Incorporation by Reference
The method of making one document of any kind become a part of another separate document by alluding to the former in the latter and declaring that the former shall be taken and considered as a part of the latter the same as if it were completely set out therein.
It is common drafting practice to incorporate by reference an existing writing into a PLEADING, contract, or other legal document in order to save space. The incorporating document, rather than copying the exact words of the existing document, describes it, and a photo-copy is often attached to the incorporating document. This standard practice, however, encounters difficulty with the requirements prescribed by law for a will. If the will is a holograph—a document disposing of property that is written with one's own hand and not witnessed—the attachment might not be in the handwriting of the deceased and, therefore, invalid. If the will is formal, an attachment might violate the requirement that the testator (one who makes a will) or the witnesses sub-scribe (sign at the end of the will) the attachment. If subscription is not required, the incorporated document raises the question whether the testator has declared it to be a part of the will if it was not present at the time the will was signed.

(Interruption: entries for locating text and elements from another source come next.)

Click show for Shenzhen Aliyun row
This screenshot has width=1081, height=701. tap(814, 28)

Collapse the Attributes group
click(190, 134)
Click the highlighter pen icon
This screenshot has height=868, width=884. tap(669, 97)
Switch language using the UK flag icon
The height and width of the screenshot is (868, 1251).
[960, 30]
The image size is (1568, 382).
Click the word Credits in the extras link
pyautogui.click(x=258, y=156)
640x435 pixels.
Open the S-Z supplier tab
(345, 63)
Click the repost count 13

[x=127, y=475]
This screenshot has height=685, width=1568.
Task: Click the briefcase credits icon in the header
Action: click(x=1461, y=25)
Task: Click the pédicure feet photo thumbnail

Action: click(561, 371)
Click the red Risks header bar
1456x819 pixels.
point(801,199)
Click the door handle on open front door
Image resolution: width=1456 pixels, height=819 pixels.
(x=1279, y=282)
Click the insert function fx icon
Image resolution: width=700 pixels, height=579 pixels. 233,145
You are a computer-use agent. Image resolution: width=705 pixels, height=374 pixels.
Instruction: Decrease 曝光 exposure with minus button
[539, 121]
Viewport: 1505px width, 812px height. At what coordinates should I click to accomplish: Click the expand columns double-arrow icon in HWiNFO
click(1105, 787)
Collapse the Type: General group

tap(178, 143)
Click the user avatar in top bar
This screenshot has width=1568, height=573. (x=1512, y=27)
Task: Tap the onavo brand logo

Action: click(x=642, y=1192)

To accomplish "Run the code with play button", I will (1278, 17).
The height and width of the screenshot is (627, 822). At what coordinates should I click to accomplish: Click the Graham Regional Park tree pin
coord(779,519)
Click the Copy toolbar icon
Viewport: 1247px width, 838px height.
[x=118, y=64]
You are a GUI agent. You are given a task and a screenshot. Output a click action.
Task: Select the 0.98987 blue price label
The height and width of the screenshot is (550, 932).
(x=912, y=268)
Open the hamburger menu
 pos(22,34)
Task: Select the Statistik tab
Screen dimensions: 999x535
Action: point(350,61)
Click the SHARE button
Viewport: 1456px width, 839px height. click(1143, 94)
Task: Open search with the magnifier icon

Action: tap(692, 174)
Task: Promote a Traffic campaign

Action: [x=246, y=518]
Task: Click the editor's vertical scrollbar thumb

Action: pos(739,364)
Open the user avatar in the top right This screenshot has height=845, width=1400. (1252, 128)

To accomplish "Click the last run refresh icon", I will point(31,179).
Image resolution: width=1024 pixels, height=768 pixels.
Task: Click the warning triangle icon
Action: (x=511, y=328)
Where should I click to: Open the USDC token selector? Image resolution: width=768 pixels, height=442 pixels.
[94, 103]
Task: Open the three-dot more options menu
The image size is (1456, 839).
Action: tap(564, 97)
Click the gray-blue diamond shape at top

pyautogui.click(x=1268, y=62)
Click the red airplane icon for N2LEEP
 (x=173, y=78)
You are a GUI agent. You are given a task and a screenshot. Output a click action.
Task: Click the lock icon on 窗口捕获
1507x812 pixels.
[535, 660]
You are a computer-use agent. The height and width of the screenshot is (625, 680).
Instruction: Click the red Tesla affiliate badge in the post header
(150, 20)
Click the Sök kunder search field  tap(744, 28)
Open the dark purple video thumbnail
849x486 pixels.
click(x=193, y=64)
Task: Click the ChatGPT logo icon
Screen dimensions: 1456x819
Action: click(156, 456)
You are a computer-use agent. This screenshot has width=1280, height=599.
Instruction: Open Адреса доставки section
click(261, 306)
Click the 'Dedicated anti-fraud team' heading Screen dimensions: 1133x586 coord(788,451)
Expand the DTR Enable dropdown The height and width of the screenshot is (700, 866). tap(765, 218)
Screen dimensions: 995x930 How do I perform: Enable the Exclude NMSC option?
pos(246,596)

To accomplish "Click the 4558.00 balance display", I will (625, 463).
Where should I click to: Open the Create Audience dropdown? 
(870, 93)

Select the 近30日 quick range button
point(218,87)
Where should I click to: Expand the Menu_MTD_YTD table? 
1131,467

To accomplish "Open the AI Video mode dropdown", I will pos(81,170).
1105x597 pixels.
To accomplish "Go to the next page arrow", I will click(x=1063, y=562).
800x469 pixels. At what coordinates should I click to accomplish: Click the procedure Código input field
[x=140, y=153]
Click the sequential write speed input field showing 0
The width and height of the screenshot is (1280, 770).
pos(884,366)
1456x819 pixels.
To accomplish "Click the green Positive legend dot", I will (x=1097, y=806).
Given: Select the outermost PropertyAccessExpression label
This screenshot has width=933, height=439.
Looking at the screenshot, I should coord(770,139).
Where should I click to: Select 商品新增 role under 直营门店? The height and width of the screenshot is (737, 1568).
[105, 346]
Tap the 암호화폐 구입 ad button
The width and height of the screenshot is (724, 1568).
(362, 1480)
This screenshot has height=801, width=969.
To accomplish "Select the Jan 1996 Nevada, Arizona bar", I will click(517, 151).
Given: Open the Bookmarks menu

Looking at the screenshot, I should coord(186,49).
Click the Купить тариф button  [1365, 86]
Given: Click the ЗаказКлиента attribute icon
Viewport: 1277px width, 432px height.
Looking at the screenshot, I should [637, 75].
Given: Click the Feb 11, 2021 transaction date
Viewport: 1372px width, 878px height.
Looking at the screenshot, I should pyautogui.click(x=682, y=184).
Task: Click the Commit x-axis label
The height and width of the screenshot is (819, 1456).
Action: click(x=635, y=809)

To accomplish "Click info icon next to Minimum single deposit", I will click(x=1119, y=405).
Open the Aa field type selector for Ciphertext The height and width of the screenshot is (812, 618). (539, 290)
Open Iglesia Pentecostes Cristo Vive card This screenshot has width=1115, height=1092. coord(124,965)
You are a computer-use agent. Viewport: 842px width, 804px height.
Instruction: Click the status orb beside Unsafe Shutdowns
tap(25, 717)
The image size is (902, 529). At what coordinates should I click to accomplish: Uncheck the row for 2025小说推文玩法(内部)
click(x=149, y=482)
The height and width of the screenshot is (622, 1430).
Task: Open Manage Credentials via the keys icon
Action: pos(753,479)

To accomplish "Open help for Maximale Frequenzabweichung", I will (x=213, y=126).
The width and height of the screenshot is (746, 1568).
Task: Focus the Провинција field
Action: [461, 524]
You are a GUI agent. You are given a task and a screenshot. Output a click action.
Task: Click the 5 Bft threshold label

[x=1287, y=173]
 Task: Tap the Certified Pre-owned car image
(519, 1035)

The document that is incorporated is usually not treated as a part of the will itself but as an external source from which the meaning of the will can be determined. This maintains the distinction between actual incorporation, an integration achieved by extensive copying of a document into the pages that constitute the will, and incorporation by reference, which is a figurative rather than literal integration. Incorporation by reference is treated as if it were actually integrated.
Fear of fraudulent substitutions is probably the basis for the legal insistence upon compliance with certain conditions in order to incorporate a document into a will by reference. Certain requirements exist for incorporation by reference into a will. The document to be incorporated must exist at the time the will is executed. The will must manifest the intention of the testator to incorporate the provisions of the incorporated document. The incorporated document must be sufficiently described to permit its identification. Some courts emphasize that the incorporated document comply with the description. Some, but not all, statutes require that the incorporating document refer to the incorporated document as being in existence in addition to the requirement mentioned earlier that it actually be in existence.
Most states presently allow incorporation by reference into wills upon compliance with the foregoing conditions. In the states that permit holographic wills, most allow the incorporation by reference of nonholographic material, even if actual incorporation would otherwise invalidate the will because it is not entirely in the handwriting of the deceased.